I caught up with Alan Rae after a recent IWLPC committee meeting, where he jokingly asked me to, “Stop asking important questions” - LOL! He was kind enough to give me a few moments of his time to share his wit and wisdom, and answer some technology questions that, yes, I thought were kind of important…
[Andy Mackie] You’re increasingly being seen as “Dr Nano” by the electronics industry – how did you arrive as the focus of so much of this technology?

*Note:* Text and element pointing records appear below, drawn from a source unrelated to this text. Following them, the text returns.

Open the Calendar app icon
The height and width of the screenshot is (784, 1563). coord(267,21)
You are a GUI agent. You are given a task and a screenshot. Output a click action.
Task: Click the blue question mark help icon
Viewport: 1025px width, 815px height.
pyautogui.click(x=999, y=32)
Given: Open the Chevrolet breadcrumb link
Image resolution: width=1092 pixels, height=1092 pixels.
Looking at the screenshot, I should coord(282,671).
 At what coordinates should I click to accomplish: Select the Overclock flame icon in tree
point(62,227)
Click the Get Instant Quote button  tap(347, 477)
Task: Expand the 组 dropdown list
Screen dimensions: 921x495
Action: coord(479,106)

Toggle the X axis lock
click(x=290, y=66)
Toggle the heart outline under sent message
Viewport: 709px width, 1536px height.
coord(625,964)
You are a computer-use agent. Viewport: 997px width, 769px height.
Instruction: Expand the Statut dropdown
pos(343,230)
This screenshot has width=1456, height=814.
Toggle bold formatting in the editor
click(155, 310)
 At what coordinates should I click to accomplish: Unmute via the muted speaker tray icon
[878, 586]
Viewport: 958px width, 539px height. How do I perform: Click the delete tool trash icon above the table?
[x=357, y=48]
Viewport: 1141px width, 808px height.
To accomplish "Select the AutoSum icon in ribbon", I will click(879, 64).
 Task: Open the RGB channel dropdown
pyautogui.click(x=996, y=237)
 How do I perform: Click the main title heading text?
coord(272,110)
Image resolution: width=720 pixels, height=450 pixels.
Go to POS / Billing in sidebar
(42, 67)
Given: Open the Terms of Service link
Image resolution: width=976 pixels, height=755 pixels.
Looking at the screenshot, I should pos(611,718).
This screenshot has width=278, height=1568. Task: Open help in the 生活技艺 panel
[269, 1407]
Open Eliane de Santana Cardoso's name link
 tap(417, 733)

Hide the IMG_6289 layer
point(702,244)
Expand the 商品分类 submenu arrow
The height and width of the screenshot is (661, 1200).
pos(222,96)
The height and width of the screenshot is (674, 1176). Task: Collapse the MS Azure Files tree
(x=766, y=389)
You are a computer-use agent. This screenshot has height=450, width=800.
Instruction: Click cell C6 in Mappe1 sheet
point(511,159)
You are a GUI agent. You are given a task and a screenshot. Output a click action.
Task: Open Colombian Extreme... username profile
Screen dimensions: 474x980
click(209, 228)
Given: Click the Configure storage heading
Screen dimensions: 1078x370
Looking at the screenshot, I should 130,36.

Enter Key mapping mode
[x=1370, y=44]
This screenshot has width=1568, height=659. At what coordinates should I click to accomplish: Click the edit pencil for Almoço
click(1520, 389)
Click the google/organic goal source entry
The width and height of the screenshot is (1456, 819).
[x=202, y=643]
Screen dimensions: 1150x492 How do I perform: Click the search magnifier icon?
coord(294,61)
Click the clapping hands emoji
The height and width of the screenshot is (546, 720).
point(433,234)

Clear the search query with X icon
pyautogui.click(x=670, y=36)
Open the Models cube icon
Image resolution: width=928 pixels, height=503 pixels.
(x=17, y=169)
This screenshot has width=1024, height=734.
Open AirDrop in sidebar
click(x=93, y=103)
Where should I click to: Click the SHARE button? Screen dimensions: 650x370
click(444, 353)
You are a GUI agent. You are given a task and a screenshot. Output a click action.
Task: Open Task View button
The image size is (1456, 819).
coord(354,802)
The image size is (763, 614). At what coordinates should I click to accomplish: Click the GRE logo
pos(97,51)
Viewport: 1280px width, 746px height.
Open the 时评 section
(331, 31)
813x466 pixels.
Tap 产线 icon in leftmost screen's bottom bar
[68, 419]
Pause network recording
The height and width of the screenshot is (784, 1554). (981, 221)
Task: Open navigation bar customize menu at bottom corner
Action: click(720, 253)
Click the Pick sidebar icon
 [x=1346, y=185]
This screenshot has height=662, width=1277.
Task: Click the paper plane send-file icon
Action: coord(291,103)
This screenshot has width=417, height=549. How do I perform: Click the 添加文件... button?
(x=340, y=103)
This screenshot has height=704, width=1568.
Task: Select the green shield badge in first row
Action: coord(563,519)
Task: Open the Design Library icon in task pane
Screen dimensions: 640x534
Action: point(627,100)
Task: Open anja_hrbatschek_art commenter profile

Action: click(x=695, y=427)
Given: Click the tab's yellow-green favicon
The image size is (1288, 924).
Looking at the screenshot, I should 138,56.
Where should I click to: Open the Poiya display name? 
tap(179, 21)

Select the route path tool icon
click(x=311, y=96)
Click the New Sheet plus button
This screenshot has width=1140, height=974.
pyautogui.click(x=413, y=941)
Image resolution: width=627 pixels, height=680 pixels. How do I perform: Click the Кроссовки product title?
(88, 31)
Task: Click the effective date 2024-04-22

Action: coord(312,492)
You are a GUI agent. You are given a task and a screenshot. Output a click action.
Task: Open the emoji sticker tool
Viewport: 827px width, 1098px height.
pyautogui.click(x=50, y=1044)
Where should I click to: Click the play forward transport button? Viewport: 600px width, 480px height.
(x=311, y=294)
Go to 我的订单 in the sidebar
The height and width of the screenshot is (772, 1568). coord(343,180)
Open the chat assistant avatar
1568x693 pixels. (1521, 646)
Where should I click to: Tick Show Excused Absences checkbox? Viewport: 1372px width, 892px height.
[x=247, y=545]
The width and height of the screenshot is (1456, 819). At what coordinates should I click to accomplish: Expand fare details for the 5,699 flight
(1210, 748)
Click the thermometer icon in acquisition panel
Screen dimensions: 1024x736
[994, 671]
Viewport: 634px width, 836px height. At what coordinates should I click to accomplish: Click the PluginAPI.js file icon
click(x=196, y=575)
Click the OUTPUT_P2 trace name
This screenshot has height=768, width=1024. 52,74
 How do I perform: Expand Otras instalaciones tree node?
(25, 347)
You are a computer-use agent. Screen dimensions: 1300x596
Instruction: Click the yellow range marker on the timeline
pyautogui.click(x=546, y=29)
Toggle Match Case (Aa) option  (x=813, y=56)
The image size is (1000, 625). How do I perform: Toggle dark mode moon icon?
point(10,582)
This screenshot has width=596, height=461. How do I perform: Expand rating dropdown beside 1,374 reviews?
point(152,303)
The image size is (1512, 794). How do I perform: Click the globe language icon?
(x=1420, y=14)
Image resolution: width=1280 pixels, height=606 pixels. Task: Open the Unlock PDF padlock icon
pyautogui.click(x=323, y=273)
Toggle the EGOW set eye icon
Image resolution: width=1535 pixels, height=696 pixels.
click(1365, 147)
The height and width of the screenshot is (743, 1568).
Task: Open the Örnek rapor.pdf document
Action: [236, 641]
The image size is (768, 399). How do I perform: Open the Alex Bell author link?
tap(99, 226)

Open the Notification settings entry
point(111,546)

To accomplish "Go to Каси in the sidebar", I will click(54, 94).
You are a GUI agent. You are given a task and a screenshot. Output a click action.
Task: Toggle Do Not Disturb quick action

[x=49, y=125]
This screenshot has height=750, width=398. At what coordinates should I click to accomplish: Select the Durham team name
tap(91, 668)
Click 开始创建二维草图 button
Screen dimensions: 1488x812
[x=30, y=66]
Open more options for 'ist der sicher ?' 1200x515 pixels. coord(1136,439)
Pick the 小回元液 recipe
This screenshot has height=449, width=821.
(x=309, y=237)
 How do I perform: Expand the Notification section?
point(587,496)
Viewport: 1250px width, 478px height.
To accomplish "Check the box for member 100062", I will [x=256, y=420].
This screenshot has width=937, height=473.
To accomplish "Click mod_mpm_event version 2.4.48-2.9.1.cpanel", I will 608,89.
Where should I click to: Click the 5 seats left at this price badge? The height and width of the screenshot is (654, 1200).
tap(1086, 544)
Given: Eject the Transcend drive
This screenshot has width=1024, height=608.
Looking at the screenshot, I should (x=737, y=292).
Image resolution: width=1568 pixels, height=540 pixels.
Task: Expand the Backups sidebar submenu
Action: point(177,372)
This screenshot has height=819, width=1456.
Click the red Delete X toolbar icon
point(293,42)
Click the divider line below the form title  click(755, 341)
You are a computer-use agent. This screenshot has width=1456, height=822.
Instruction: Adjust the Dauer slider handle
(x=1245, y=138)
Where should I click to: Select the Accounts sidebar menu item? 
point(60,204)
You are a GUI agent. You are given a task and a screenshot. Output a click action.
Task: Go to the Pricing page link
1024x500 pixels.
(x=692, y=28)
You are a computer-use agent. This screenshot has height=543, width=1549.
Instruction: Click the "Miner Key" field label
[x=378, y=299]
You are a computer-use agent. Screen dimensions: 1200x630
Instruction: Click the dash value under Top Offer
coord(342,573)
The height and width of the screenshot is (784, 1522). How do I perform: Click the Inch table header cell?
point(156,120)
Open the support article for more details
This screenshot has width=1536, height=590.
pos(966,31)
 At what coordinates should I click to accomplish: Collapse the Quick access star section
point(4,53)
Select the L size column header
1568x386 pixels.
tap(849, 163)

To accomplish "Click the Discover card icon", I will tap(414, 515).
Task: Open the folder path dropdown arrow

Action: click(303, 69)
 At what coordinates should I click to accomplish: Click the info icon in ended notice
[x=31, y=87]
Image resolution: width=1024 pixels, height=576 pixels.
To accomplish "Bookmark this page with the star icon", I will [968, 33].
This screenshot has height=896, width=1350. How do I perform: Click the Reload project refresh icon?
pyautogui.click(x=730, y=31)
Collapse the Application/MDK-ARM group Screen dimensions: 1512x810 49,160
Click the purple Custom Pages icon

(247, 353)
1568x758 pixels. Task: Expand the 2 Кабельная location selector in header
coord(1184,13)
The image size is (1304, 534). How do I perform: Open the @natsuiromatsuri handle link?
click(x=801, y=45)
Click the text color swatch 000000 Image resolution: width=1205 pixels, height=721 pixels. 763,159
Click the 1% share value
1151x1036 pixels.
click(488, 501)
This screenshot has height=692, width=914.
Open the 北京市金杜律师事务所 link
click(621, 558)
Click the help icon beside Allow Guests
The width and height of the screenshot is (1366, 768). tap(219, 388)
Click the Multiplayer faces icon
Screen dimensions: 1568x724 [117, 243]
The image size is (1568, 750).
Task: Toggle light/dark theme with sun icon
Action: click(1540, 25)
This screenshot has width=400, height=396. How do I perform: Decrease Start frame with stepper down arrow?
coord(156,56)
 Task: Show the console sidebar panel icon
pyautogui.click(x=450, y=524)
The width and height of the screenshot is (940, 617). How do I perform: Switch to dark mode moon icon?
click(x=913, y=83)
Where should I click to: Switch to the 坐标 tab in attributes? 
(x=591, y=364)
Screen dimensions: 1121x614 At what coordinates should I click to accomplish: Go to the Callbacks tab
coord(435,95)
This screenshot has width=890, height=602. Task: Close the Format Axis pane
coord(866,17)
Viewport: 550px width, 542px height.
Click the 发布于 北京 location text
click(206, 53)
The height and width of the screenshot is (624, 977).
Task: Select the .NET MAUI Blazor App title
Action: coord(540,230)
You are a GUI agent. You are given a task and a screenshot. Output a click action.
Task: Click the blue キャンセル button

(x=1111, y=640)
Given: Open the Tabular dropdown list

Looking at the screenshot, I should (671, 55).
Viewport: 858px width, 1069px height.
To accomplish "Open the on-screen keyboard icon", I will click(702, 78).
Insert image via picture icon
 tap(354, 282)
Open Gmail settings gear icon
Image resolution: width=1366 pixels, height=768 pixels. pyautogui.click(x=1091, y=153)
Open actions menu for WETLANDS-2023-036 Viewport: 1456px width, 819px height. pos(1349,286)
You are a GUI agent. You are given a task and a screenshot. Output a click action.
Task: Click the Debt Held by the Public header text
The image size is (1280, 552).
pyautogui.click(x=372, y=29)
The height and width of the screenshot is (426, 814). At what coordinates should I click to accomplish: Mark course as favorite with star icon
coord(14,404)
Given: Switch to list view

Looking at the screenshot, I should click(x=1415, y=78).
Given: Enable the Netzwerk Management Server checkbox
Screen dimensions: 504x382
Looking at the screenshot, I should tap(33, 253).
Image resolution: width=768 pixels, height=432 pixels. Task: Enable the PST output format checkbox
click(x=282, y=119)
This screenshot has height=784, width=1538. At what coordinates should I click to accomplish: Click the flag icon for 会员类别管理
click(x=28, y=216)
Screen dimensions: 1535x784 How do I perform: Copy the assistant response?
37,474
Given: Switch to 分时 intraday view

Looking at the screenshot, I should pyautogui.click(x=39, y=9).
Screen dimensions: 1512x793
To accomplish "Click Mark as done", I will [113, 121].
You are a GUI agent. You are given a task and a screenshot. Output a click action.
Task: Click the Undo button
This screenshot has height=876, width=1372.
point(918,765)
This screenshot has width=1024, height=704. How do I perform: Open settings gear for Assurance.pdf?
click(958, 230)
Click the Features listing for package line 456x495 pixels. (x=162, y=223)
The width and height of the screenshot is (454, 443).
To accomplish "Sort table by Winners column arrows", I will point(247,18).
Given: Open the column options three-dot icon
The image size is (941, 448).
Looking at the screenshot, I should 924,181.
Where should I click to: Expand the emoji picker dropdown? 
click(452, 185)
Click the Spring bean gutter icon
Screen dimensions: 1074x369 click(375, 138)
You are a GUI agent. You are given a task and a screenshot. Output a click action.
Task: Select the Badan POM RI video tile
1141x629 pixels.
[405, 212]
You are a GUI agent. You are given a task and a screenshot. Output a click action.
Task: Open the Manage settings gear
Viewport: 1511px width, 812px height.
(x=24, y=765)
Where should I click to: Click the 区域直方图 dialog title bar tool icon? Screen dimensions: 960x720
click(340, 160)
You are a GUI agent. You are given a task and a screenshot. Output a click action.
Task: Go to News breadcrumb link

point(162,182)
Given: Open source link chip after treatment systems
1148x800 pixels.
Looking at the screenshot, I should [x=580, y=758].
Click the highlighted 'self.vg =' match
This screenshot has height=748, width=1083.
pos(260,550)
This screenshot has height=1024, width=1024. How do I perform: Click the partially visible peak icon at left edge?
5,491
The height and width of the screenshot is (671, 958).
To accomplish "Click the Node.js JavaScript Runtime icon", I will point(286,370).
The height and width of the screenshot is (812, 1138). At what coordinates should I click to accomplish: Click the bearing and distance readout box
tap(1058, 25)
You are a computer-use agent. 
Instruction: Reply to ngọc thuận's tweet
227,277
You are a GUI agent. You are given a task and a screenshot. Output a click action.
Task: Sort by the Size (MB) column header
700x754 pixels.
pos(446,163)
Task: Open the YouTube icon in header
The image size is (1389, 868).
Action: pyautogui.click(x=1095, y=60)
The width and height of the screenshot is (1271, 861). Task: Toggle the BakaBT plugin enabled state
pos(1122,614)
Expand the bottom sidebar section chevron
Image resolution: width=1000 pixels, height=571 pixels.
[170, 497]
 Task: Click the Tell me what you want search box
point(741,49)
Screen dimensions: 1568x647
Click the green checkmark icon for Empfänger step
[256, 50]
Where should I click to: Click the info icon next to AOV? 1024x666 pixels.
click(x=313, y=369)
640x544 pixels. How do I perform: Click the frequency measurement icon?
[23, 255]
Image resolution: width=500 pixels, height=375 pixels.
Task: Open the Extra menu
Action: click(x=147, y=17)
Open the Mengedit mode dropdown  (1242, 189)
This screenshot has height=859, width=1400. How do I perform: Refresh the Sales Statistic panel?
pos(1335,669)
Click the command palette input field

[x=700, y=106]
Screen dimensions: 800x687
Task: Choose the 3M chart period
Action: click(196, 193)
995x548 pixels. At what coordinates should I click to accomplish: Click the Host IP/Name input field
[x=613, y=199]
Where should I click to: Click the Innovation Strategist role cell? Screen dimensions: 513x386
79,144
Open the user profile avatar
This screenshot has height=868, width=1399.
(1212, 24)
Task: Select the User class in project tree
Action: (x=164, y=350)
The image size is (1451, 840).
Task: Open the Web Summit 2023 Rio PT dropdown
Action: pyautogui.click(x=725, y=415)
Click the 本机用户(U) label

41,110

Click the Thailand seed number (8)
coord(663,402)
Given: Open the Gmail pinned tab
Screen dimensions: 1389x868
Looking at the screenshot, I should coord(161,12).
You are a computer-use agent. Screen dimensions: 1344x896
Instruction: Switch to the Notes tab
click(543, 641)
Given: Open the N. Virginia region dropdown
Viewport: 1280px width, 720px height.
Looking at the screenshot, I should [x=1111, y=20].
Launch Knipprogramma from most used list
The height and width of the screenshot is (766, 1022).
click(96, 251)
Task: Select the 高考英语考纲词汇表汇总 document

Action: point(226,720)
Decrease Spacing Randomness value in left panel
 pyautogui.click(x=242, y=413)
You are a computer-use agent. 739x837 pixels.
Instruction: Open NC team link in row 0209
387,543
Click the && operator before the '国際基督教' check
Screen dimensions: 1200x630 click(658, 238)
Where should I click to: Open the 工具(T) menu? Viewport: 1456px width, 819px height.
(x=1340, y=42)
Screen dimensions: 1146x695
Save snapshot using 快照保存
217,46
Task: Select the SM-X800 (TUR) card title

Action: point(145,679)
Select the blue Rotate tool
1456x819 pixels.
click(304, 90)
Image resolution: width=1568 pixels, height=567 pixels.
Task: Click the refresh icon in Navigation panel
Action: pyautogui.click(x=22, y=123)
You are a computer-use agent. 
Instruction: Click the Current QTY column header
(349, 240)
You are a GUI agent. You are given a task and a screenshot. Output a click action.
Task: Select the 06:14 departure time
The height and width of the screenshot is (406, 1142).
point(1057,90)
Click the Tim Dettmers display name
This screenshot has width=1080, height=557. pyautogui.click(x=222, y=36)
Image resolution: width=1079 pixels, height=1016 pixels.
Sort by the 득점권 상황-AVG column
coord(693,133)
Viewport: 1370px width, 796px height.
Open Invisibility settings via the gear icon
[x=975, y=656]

[Alan Rae] At the start of my career I was in the structural ceramics business. In the days of “ceramic fever” in the 1980’s the mantra was sub-micron and monosize (monodisperse) for lower temperature processing and better properties. It worked. Then at TAM Ceramics we made “sub-micron” barium titanate and other ceramic materials but we didn’t call it nano then. When I was at Cookson Electronics in the early 2000’s we started to see nanotechnology emerging from the woodwork with people saying the same about nanomaterials for the electronics industry. Then I joined NanoDynamics in 2004 and realized the scope and potential, ranging from semiconductors to touch screens to printable electronics, to LED lighting, to solar power, to materials such as nano solders, dielectrics, conductors…the list is growing but the leitmotiv is the same – small, monosize, tightly-controlled.
[Andy Mackie] OK, so Nanotechnology has been a buzzword for quite a while – is there a clear definition yet, and what current uses are there for nanotechnologies that may not be immediately obvious?
[Alan Rae] Well, the definition has been really tough to derive – ISO TC 229 “Nanotechnologies” came up with a definition that one dimension of a particle, needle or plate should be less than 100nm but it’s really tough to define…should all particles be less than 100 nm? 50%? Any? And should it be exactly 100nm? There are a lot of opinions. The Woodrow Wilson Institute lists over 800 consumer products containing nanomaterials on the market now – industrially the products range from semiconductors, to fillers in packaging materials and underfills, to antimicrobial and self-cleaning coatings for phones. Solar panels, especially thin film ones, depend on nanomaterials in their manufacture.
[Andy Mackie] What is in the pipeline for nanotech electronics and semiconductor interconnect materials? I know that nanosolders are starting to gain ground in some areas – what else is upcoming?
[Alan Rae] Much of the work in nano metals is being done by universities and small companies – for example my small company is working with Purdue and the Air Force to develop a novel solder technology – but commercialization will come by partnering with established companies like Indium Corporation, who have the distribution and technical support so that customers will be comfortable with a new material. Cost and reliability are king. Indium is already in the reactive nano foil business; there are existing and near-term applications for silver, silver-coated copper, alumina coated boron nitride and their combinations in adhesives, shielding materials and thermal interface materials.
[Andy Mackie] Several years ago, quantum dots were being promulgated for tunable band-gap detectors and quantum computers. How close are quantum dots to seeing real uses, and what else is on the horizon?
[Alan Rae] Quantum dots are unique and have great potential in medical imaging and as frequency shifters for LEDs. The markets haven’t developed yet because of the cost and because some of the best dots are cadmium (toxic metal) based. I’m working with a group at University of Buffalo which has a silicon quantum dot process that looks like a promising alternative. Quantum dots will have their time…but not just yet. In terms of new developments – they range from core shell and modulated structures for thermoelectric to replacing indium tin oxide with carbon nanotubes or graphene. The US National Nanotechnology Initiative tracked $1.6 billion in Government spending (check out www.nano.gov) in the last year at Universities and small businesses and NSF has set up centers of excellence at Cornell and other great universities that are really working hard to translate science into technology so we can make practical products.
Alan, many thanks for your time, and for sharing your insights with us.